Now Zomorodi has launched her own start-up – Stable Genius Productions. Through her company, she chronicles her entrepreneurial experience with her new podcast, “ZigZag.” Bored, she is not.
Manoush Zomorodi Challenges Audiences to Embrace Boredom
Zomorodi’s original inspiration came from an unnerving realization. “I had not been bored since I got a smartphone seven years ago,” she explains.
She wondered what effect that lack of boredom was having on her brain. When relief from boredom is always just a second away, what happens to our brains?
To explore this, Zomorodi issued a series of challenges to listeners of her “Note to Self” podcast. The goal of these challenges was to help them develop a more balanced relationship with their electronics.

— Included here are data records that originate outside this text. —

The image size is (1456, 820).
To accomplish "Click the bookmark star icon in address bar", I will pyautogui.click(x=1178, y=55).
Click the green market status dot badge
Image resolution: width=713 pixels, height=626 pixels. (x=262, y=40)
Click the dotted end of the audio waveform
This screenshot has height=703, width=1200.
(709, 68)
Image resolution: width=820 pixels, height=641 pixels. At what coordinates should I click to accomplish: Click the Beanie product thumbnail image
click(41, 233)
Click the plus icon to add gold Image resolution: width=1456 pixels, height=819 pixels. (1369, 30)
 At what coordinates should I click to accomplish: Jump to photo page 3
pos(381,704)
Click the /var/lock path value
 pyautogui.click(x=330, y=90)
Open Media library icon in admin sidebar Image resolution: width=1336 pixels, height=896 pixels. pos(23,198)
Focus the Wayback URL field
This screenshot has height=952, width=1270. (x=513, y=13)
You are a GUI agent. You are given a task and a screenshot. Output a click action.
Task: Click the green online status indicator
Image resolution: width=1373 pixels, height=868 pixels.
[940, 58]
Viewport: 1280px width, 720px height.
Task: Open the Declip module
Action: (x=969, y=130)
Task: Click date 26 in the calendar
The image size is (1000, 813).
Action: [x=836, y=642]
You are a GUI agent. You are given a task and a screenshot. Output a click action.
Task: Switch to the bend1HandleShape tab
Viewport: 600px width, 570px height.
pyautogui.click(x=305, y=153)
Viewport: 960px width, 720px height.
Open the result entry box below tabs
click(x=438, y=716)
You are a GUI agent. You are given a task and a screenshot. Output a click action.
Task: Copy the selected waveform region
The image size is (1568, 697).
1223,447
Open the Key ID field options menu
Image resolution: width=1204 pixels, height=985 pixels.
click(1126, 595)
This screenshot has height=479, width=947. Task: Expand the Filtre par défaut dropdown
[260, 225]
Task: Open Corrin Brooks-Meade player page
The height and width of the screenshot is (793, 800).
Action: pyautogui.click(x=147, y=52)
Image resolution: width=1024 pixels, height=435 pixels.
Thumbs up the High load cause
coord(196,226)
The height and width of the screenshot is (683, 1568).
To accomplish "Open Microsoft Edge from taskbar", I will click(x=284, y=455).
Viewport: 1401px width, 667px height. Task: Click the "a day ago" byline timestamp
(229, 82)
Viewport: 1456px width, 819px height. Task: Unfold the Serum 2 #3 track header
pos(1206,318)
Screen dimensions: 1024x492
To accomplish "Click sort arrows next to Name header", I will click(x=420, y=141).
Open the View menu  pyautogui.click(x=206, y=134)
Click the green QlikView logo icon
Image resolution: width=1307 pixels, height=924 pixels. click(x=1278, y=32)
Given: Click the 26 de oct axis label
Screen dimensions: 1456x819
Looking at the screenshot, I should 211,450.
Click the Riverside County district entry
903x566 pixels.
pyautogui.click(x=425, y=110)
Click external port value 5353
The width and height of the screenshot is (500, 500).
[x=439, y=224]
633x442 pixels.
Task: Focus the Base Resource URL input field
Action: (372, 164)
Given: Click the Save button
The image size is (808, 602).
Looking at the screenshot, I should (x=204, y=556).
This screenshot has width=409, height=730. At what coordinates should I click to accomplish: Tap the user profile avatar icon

Some of the challenges included asking participants to delete a favorite app (even just for a day); spend a day without using phone cameras; and even craft an away message to spend a few hours away from their mobile devices.
“Listeners really pushed back when we announced the original project,” Zomorodi recalls. “They were like, ‘come on, do you have to use the word boredom? Can’t you use something positive like daydreaming?’ And I say absolutely not, because the key thing here is that boredom doesn’t feel good.”
Manoush Zomorodi as Business Baroness of Boredom
Due to the overwhelmingly positive public response, Zomorodi turned her insights into a business.
As co-founder of Stable Genius Productions, Zomorodi wants to help people navigate a confusing new world of technology. To this end, the company “use[s] podcasts as a lab to test new ways to inspire, educate, and empower listeners.” They’ll tackle anything from raising kids in the technological age, to discussing ways that other entrepreneurs and creatives dry to define a “kinder, sustainable, and collective path forward for work and life.”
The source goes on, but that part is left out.